Item position entries:
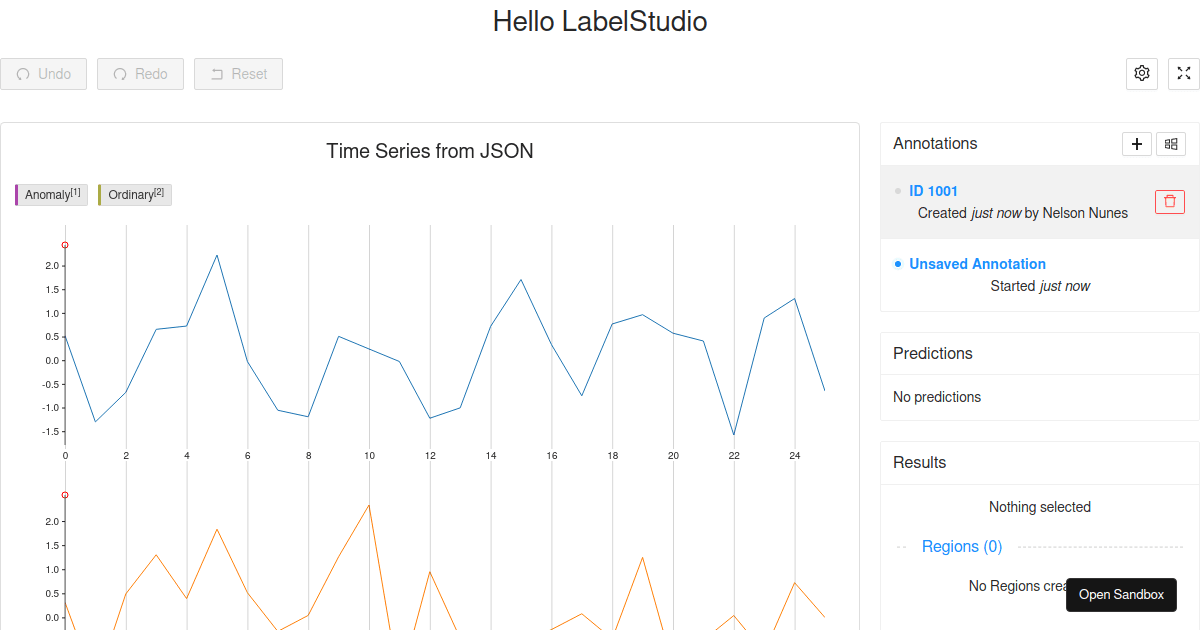The image size is (1200, 630).
Task: Click the Predictions section header
Action: pyautogui.click(x=932, y=353)
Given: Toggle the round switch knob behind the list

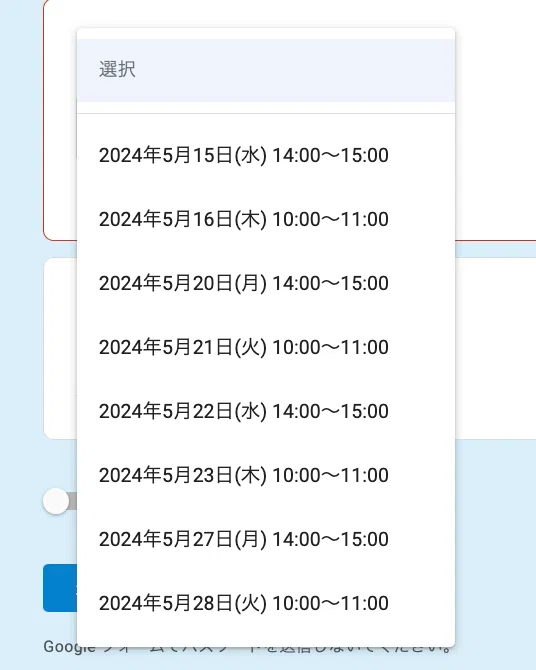Looking at the screenshot, I should (56, 501).
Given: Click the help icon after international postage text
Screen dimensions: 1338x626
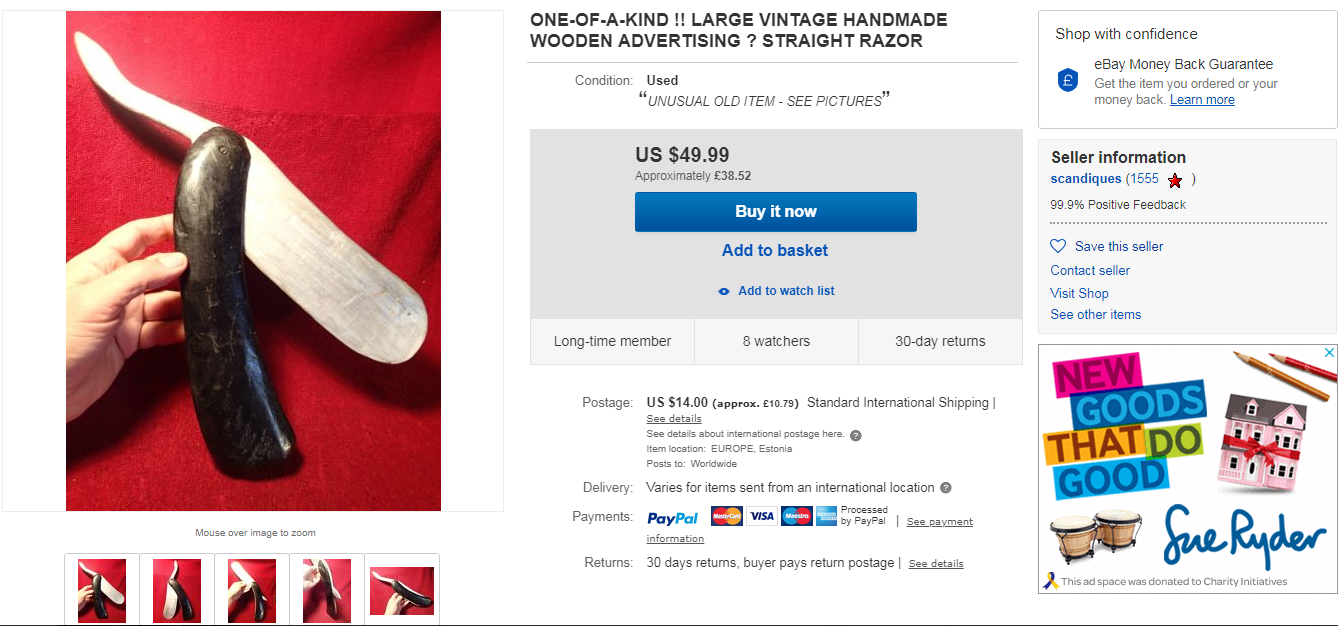Looking at the screenshot, I should 856,435.
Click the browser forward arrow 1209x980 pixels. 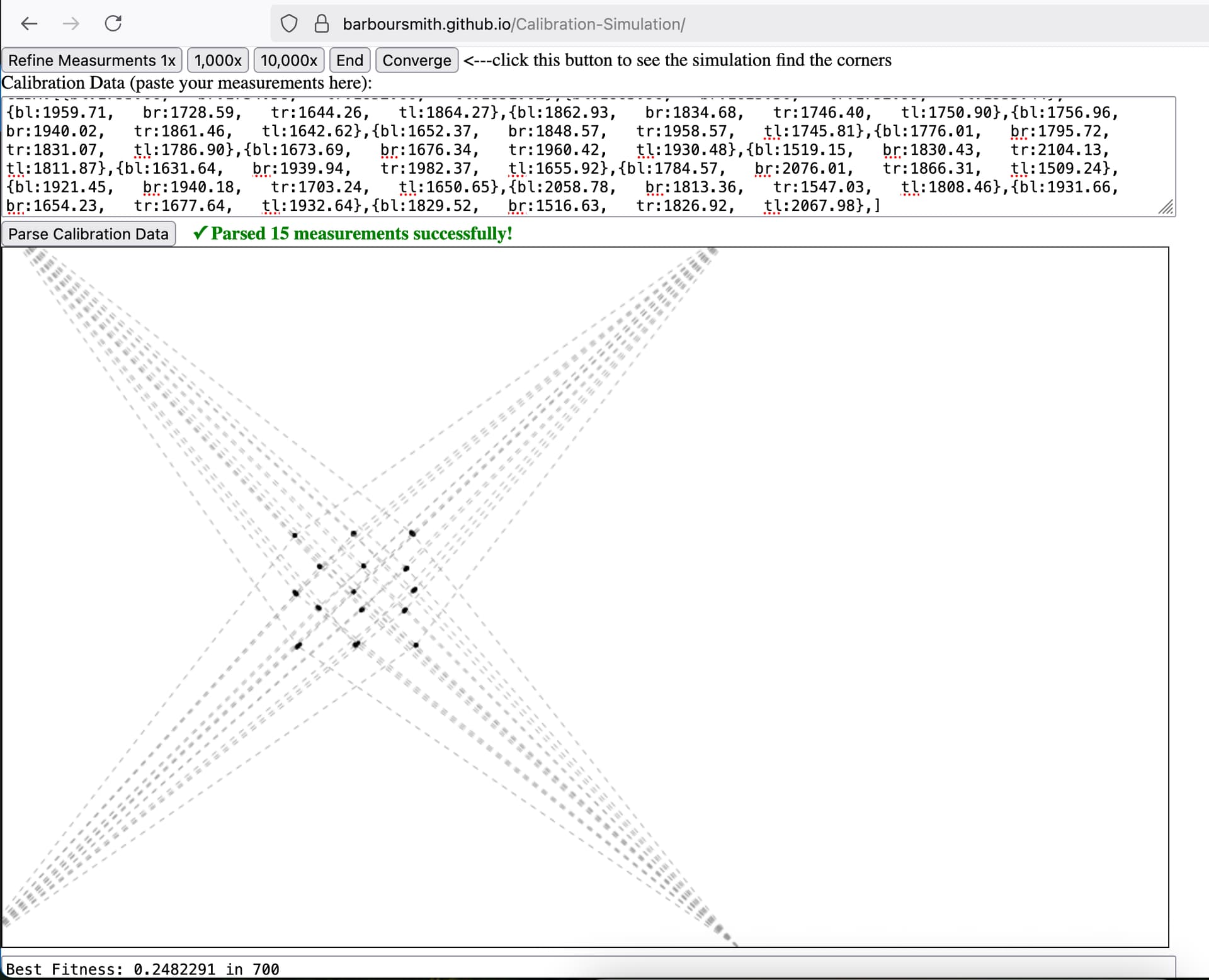pos(71,24)
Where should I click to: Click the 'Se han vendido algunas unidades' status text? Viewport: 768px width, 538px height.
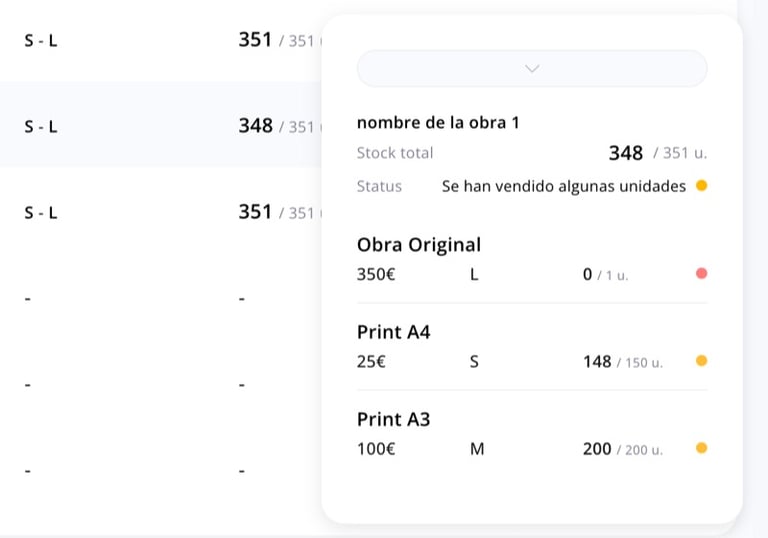tap(563, 186)
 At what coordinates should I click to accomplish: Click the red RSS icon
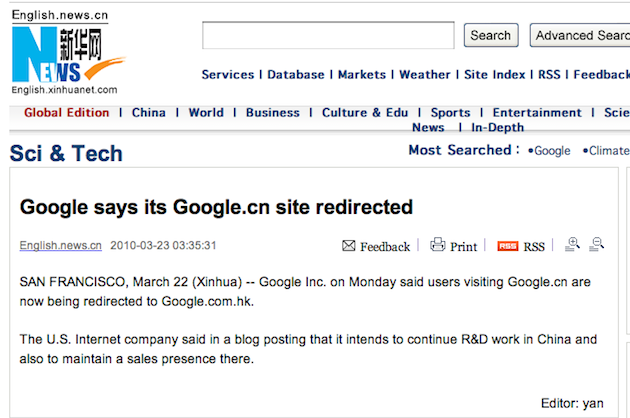pos(507,246)
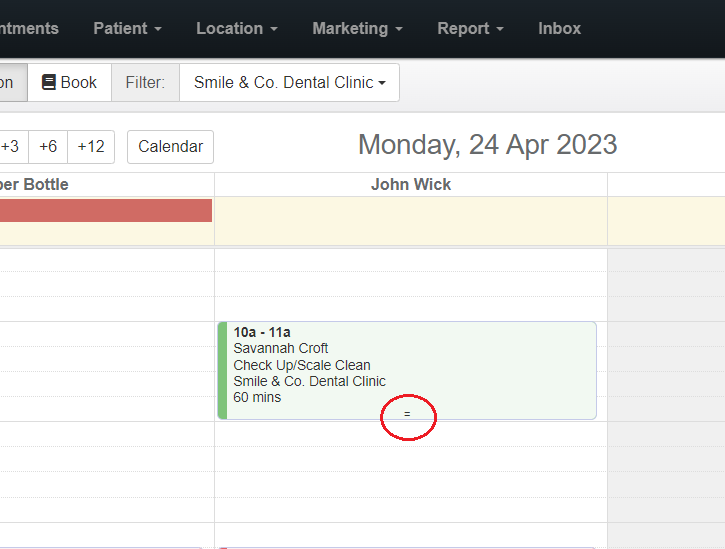Open the Calendar date picker button
This screenshot has width=725, height=549.
(170, 146)
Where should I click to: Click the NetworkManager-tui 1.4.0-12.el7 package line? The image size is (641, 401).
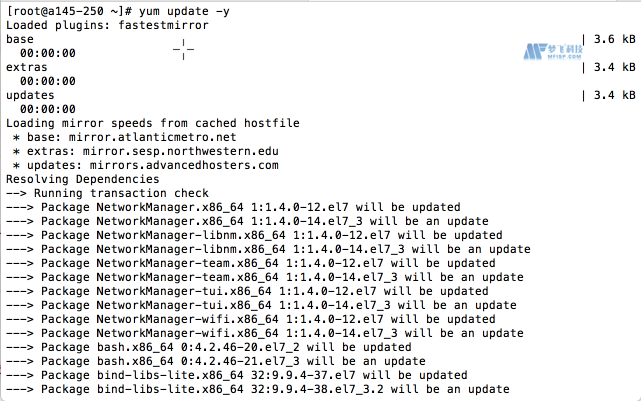point(247,291)
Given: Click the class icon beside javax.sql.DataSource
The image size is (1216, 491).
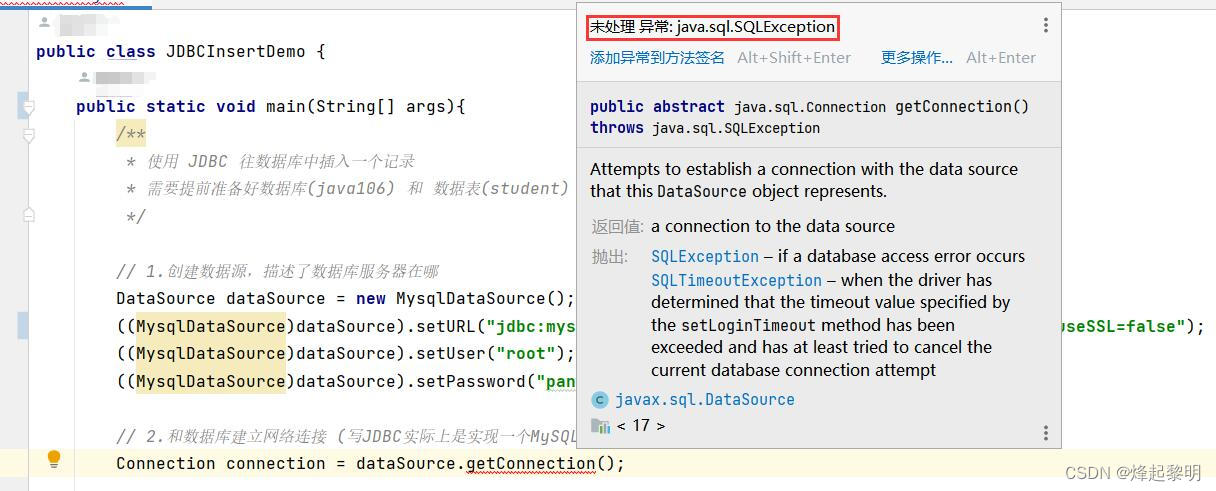Looking at the screenshot, I should pos(600,400).
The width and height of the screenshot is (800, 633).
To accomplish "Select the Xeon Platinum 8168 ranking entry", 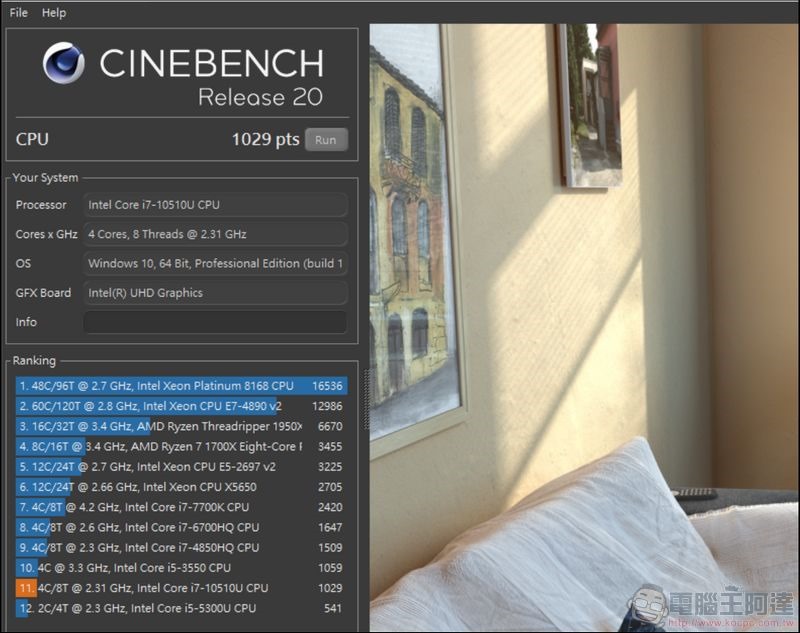I will coord(182,386).
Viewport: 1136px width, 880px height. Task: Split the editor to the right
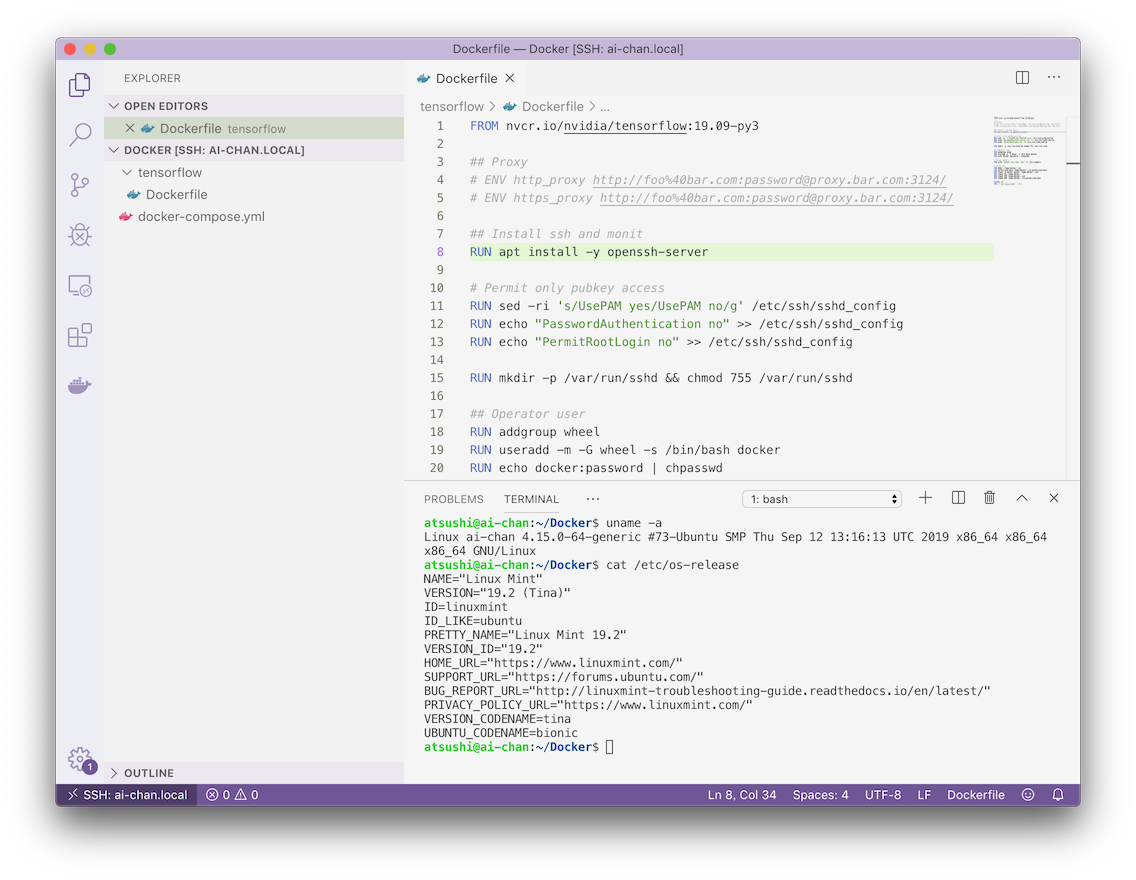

### PROBLEM DESCRIPTION
Which lines in the data above contain the word "Given"? Locate each one and copy it out in full.

### ANSWER TO THIS PROBLEM
Given: Toggle the round switch knob behind the list
Given: Click the help icon after international postage text
Given: Click the class icon beside javax.sql.DataSource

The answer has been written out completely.